— Records supplied —
^^^^

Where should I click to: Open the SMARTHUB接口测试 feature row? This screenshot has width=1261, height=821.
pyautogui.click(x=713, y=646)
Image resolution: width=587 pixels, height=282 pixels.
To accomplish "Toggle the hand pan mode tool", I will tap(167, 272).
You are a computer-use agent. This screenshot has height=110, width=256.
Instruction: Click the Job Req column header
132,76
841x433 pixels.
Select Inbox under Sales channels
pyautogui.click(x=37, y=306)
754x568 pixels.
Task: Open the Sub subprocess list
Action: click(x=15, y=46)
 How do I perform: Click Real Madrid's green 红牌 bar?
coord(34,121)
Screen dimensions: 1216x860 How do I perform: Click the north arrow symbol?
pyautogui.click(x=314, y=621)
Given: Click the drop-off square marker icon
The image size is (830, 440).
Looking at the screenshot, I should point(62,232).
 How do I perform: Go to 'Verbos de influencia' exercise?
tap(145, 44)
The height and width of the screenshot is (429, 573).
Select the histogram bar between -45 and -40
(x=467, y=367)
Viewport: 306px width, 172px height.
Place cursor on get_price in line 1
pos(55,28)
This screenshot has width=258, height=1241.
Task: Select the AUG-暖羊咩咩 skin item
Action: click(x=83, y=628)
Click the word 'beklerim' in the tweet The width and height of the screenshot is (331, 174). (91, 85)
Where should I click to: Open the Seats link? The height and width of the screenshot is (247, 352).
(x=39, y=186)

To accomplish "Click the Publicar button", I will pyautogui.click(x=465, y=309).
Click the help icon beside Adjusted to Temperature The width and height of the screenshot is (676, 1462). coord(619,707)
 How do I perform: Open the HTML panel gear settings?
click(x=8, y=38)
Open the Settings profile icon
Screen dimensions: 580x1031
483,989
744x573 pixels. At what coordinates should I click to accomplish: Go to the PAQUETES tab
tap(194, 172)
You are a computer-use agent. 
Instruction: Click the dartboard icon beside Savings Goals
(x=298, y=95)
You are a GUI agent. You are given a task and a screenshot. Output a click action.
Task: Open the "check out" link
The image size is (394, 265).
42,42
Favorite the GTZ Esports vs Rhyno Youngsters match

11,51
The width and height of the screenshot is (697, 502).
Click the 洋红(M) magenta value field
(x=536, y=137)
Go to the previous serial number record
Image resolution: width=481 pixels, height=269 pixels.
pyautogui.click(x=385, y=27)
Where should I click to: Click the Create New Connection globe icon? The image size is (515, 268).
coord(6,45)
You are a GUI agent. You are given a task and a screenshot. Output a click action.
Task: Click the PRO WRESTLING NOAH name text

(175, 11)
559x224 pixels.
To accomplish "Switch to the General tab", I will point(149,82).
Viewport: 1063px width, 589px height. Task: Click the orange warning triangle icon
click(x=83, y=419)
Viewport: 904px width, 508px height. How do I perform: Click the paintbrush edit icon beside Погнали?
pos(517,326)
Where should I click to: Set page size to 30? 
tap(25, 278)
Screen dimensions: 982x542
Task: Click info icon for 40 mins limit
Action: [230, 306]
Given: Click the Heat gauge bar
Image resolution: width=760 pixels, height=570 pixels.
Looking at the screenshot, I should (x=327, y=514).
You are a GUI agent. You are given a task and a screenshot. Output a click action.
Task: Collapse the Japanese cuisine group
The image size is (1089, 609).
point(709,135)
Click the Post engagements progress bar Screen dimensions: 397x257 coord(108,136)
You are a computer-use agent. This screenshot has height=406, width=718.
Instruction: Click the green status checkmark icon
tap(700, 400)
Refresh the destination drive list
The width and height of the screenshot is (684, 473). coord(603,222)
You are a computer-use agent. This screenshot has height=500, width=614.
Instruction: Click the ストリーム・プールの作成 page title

^^^^

Copy the material above exactly. Include every line.

— Answer area —
Where should I click to: Open the SMARTHUB接口测试 feature row? This screenshot has width=1261, height=821.
pyautogui.click(x=713, y=646)
Image resolution: width=587 pixels, height=282 pixels.
To accomplish "Toggle the hand pan mode tool", I will tap(167, 272).
You are a computer-use agent. This screenshot has height=110, width=256.
Instruction: Click the Job Req column header
132,76
841x433 pixels.
Select Inbox under Sales channels
pyautogui.click(x=37, y=306)
754x568 pixels.
Task: Open the Sub subprocess list
Action: click(x=15, y=46)
 How do I perform: Click Real Madrid's green 红牌 bar?
coord(34,121)
Screen dimensions: 1216x860 How do I perform: Click the north arrow symbol?
pyautogui.click(x=314, y=621)
Given: Click the drop-off square marker icon
The image size is (830, 440).
Looking at the screenshot, I should point(62,232).
 How do I perform: Go to 'Verbos de influencia' exercise?
tap(145, 44)
The height and width of the screenshot is (429, 573).
Select the histogram bar between -45 and -40
(x=467, y=367)
Viewport: 306px width, 172px height.
Place cursor on get_price in line 1
pos(55,28)
This screenshot has width=258, height=1241.
Task: Select the AUG-暖羊咩咩 skin item
Action: click(x=83, y=628)
Click the word 'beklerim' in the tweet The width and height of the screenshot is (331, 174). (91, 85)
Where should I click to: Open the Seats link? The height and width of the screenshot is (247, 352).
(x=39, y=186)

To accomplish "Click the Publicar button", I will pyautogui.click(x=465, y=309).
Click the help icon beside Adjusted to Temperature The width and height of the screenshot is (676, 1462). coord(619,707)
 How do I perform: Open the HTML panel gear settings?
click(x=8, y=38)
Open the Settings profile icon
Screen dimensions: 580x1031
483,989
744x573 pixels. At what coordinates should I click to accomplish: Go to the PAQUETES tab
tap(194, 172)
You are a computer-use agent. 
Instruction: Click the dartboard icon beside Savings Goals
(x=298, y=95)
You are a GUI agent. You are given a task and a screenshot. Output a click action.
Task: Open the "check out" link
The image size is (394, 265).
42,42
Favorite the GTZ Esports vs Rhyno Youngsters match

11,51
The width and height of the screenshot is (697, 502).
Click the 洋红(M) magenta value field
(x=536, y=137)
Go to the previous serial number record
Image resolution: width=481 pixels, height=269 pixels.
pyautogui.click(x=385, y=27)
Where should I click to: Click the Create New Connection globe icon? The image size is (515, 268).
coord(6,45)
You are a GUI agent. You are given a task and a screenshot. Output a click action.
Task: Click the PRO WRESTLING NOAH name text

(175, 11)
559x224 pixels.
To accomplish "Switch to the General tab", I will point(149,82).
Viewport: 1063px width, 589px height. Task: Click the orange warning triangle icon
click(x=83, y=419)
Viewport: 904px width, 508px height. How do I perform: Click the paintbrush edit icon beside Погнали?
pos(517,326)
Where should I click to: Set page size to 30? 
tap(25, 278)
Screen dimensions: 982x542
Task: Click info icon for 40 mins limit
Action: [230, 306]
Given: Click the Heat gauge bar
Image resolution: width=760 pixels, height=570 pixels.
Looking at the screenshot, I should (x=327, y=514).
You are a GUI agent. You are given a task and a screenshot. Output a click action.
Task: Collapse the Japanese cuisine group
The image size is (1089, 609).
point(709,135)
Click the Post engagements progress bar Screen dimensions: 397x257 coord(108,136)
You are a computer-use agent. This screenshot has height=406, width=718.
Instruction: Click the green status checkmark icon
tap(700, 400)
Refresh the destination drive list
The width and height of the screenshot is (684, 473). coord(603,222)
You are a computer-use agent. This screenshot has height=500, width=614.
Instruction: Click the ストリーム・プールの作成 page title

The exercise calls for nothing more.